I tried a TKD (targeted keto diet), where I ate carbs the first meal after my workout. I think if I worked out more, it might be helpful. But since I only work out 3 days per week (edit: AND I’ve been low carb so long*), I don’t find the TKD helpful.

Edit: * TKD might help if you’re not as fat adapted as I am.


(Andreas Beier) #12

Hi, that answered a lot of questions. I‘m only in my third day, but I already feel so much better, especially regarding hunger and post meal feeling.
A question that really bugged me was Whether or not I could use dextrose to spike insulin post workout, without detrimental effect on Keto.
So, exactly what I was looking for.
Thanks for being around, I joined the forums because of people like you!


(Julie ) #13

I normally do early workouts for as weights and yoga without food. If walking (Competitive half marathon training and races) due to some of the distances I will have a light snack before hand since I am not interested in eating afterwords often.


(AJ) #14

That was greatly informative. Thank you for taking the time to clear up some of those questions I had.


(Nicolas) #15

Yep, Im here, doing 30 min jogging at 70% Maximum Hearth Rate.
It is so difficult to rewire everything to fat, it is super difficult, your quads just get showered in lactic acid, but because I have stick to it (the jogging and the keto) Im seeing improvements, cardiovascular improvements but I think Im not fat adapted yet.

I dont know how to know if one is fat adapted, but @Rclause here is right, doing exercise when starting keto is like trying to run a car without fuel mostly, it is the time (And I really think it could take months, Im 1 month and a half) it will take you to get fat adapted when the body have fuel.


(Scott) #16

Yeah, it wasn’t like hey I am fat adapted now. It was wondering one day if this keto thing was going to work for me as I was walking because I had no energy to run. One day and I have no idea how many prior before it dawned on me “hey I am running uphill and this doesn’t suck now”. I just assumed this was the beginning of fat adaption.


(Bob M) #17

I think this is an indication of fat adaptation. Both my blood and breath ketones are much lower now than they were over 3 years ago:


(Scott) #18

I guess the problem I have is I don’t measure anything. It seems to be working for me though. Keto I thought was easy but carnivore simplifies that. All I need to do is eat meat.


(Nicolas) #19

This is something Im seeing on fat adapted people.

Ok, Im 1 month and 2 weeks into Keto diet, Im exercising 30 min, one day off, one day on, every time I measure after exercise my ketone levels are > 5 mmol/L and BG < 70 (Hypo).

If you think about it, it makes some sense, as exercise induce lypolisis? maybe? thus you create Ketone Bodies.

But fat adapted people have the contrary, which also makes sense because they are USING the ketone bodies to fuel their bodies, the part I dont understand is why their BG goes up?
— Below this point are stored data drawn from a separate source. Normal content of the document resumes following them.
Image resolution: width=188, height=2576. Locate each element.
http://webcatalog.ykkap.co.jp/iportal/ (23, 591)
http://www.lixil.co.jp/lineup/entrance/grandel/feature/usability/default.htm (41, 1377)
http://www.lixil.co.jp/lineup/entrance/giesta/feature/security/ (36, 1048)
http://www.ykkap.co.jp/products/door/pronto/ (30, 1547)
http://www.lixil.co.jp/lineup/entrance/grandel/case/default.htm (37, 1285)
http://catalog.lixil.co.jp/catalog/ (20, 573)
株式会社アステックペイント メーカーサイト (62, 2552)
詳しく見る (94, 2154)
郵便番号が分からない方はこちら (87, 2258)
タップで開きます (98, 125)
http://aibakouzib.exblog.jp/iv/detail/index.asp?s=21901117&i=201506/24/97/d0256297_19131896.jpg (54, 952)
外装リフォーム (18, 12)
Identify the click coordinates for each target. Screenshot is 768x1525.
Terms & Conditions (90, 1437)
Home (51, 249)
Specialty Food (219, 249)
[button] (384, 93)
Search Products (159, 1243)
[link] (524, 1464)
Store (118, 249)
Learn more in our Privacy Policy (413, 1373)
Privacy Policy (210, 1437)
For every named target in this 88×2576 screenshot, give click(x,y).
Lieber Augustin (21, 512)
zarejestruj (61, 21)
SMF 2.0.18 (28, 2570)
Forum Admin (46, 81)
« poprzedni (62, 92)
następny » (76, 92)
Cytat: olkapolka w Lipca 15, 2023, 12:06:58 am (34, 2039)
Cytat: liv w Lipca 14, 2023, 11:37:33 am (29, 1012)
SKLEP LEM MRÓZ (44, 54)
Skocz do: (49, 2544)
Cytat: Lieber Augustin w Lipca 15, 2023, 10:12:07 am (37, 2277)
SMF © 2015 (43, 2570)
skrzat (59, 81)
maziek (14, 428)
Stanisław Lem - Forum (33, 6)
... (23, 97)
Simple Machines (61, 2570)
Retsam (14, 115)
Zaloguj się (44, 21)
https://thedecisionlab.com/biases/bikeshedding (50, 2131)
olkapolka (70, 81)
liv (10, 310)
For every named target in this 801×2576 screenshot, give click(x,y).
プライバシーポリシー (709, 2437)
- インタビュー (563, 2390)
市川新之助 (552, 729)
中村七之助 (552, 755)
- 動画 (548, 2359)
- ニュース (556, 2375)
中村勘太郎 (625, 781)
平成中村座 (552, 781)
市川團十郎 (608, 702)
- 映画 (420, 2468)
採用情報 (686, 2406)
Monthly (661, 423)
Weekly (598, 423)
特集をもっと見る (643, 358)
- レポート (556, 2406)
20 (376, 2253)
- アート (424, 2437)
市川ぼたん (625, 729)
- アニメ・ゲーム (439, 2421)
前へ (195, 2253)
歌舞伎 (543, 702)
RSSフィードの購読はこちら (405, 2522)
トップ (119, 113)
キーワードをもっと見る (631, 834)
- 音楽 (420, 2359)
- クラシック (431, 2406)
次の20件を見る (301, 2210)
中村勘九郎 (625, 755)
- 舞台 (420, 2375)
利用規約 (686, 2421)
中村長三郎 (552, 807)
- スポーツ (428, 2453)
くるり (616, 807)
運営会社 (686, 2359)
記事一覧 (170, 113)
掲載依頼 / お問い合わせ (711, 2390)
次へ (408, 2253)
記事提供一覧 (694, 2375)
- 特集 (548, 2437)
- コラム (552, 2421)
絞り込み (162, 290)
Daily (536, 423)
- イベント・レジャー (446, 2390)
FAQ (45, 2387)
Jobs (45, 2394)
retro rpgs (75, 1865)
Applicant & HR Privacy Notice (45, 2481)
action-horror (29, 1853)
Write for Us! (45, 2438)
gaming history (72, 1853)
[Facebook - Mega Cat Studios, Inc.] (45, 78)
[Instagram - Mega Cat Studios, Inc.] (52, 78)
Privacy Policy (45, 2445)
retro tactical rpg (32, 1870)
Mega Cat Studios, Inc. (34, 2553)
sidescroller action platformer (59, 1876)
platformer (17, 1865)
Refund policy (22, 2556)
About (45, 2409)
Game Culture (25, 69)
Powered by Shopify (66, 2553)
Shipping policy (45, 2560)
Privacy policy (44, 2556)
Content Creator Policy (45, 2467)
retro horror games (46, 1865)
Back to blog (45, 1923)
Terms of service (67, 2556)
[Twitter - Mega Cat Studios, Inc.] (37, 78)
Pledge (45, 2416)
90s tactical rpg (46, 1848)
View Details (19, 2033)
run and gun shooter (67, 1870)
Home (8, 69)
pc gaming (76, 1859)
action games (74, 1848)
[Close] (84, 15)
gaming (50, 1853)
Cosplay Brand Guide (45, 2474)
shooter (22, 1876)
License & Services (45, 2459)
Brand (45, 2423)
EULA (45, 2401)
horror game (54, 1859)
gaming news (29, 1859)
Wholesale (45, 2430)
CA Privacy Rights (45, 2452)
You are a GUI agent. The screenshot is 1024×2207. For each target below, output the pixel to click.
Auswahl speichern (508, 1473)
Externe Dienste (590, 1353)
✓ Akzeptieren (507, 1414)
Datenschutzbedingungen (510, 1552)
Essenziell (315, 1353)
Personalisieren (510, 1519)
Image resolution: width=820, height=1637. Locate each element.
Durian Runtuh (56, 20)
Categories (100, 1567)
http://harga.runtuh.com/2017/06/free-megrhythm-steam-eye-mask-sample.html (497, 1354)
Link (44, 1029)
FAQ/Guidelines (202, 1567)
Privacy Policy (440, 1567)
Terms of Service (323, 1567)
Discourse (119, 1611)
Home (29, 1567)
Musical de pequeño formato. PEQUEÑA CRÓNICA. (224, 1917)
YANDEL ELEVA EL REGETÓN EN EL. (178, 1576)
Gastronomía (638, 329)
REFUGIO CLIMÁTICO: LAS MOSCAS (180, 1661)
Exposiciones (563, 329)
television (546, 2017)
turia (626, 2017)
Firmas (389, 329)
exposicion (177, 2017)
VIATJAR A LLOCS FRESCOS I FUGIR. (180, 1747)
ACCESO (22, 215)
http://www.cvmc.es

Are they eating more Carbs? are they eating carbs before exercising? are they eating < 20 Gr Carbs? what is the bodily process that makes your BG to go up? Does that mean you have an Insulin Response when you exercise to lower that amount of BG?, does that mean that you ara anabolizing fat WHILE you are using fat as fuel (aka burning)?.

I want to be fat adapted already so Im not hypoglucemic everytime I jog.


(Pete A) #20

I will work out in the morning fasted, but I try to lift before a meal. I will also hike/yoga/resistance train fasted (anytime), or often an hour or so after eating.